Cependant, de récentes études en chronobiologie viennent tempérer cet impact lors de la lecture passive. Une recherche publiée dans la revue Chronobiology in Medicine démontre que les effets de la lumière bleue sont fortement dépendants de la dose, du contraste et de l’exposition globale durant la journée.
Les personnes qui lisent un livre numérique sur leur smartphone ou sur des applications dédiées comme Kindle ou Apple Books utilisent généralement des réglages adaptés : l’application de lecture est basculée en mode sombre, la luminosité globale de l’appareil est réduite au minimum, et un filtre logiciel qui vire vers les tons chauds est activé. Dans cette configuration, la quantité de photons bleus atteignant la rétine est infime. De plus, les mouvements oculaires lors de la lecture sont horizontaux, réguliers et lents.
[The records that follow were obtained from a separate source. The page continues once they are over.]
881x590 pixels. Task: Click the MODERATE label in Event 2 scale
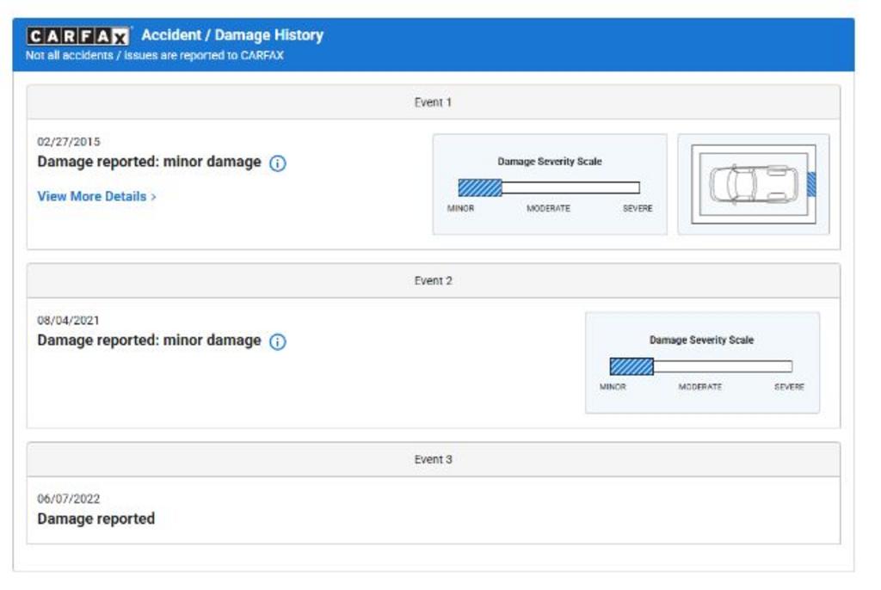pos(699,388)
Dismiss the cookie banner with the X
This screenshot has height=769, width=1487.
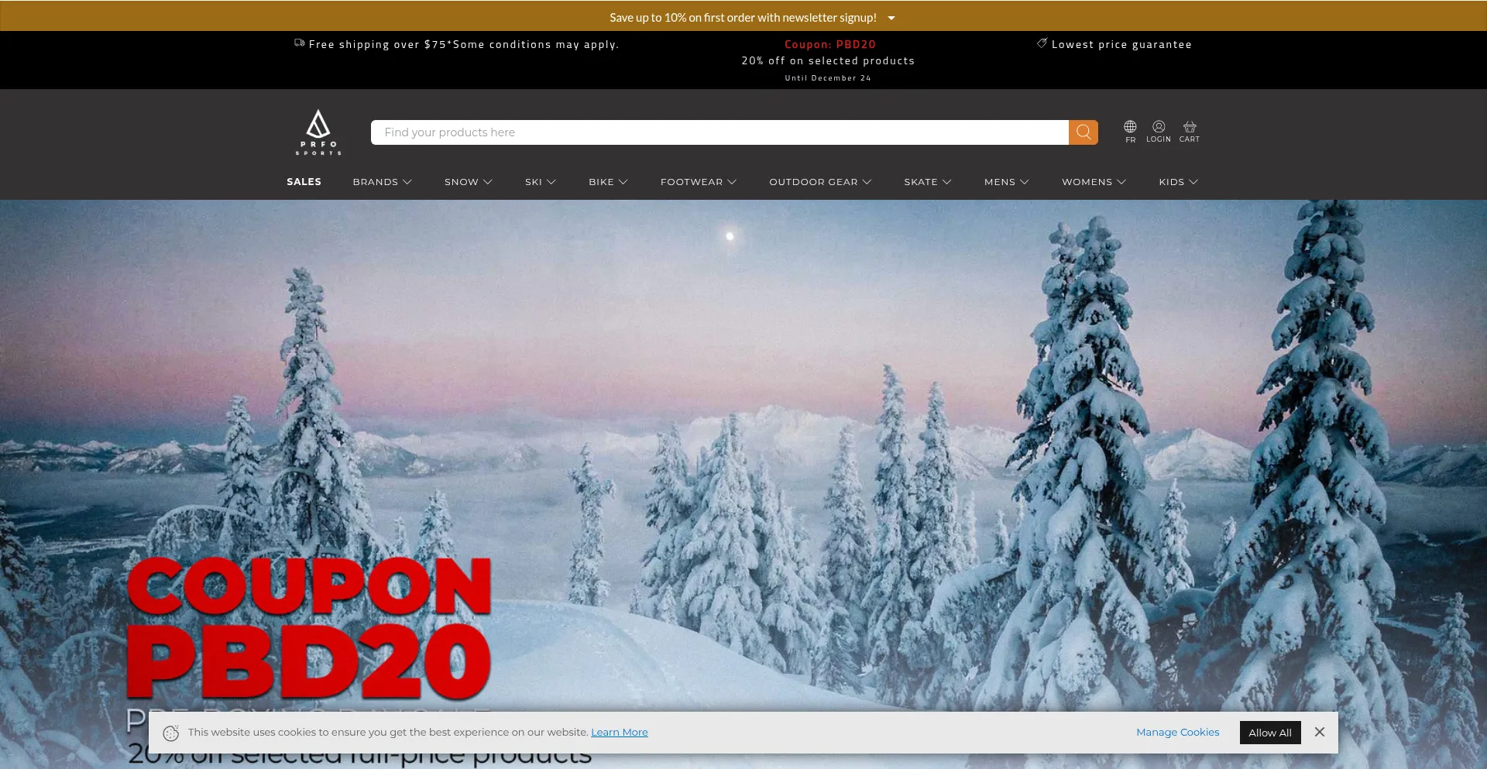1319,732
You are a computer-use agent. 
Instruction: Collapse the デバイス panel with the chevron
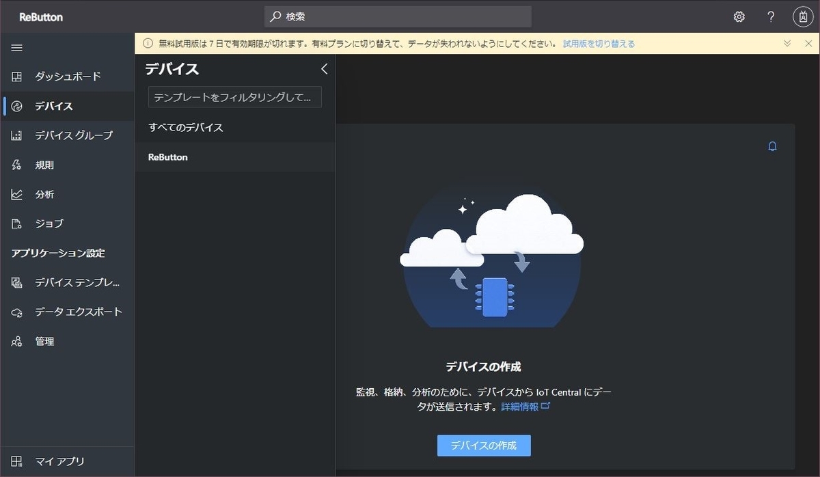coord(325,68)
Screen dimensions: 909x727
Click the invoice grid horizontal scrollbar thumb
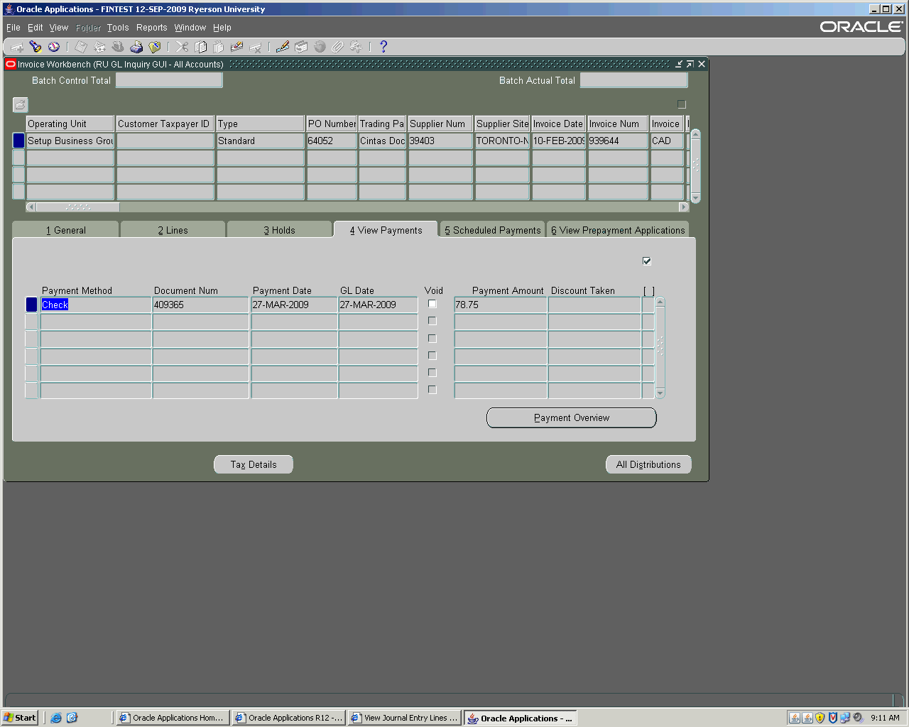click(x=77, y=207)
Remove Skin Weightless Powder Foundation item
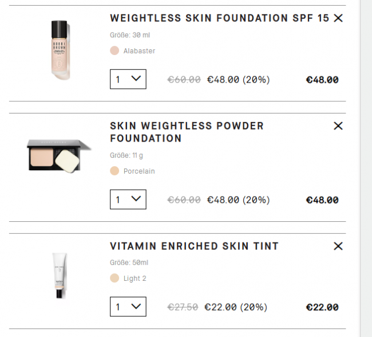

À l’inverse, une application de vidéos présente un affichage dynamique et instable. L’écran passe d’une scène sombre à un plan surexposé en une fraction de seconde, provoquant des variations constantes d’intensité lumineuse qui agressent la rétine et forcent l’accommodation visuelle. C’est ce flashage permanent, combiné au fait que l’on tient souvent l’appareil très près du visage, qui inhibe la mélatonine de manière significative.
Le smartphone au lit n’est pas une fatalité, à condition d’en reprendre le contrôle. Pour les professionnels de santé, l’équilibre idéal repose sur une configuration stricte de l’appareil, afin de ne pas succomber à la tentation de la distraction, car une simple notification, qu’il s’agisse d’un SMS ou d’une alerte d’actualité, peut suffire à faire basculer un lecteur paisible vers un défilement compulsif.
En activant le mode Ne pas déranger, en privilégiant le mode sombre natif et en fixant une limite de temps, il devient possible de troquer le flux infini des algorithmes contre les pages d’un bon roman. Ainsi, l’écran cesse d’être l’ennemi de nos nuits.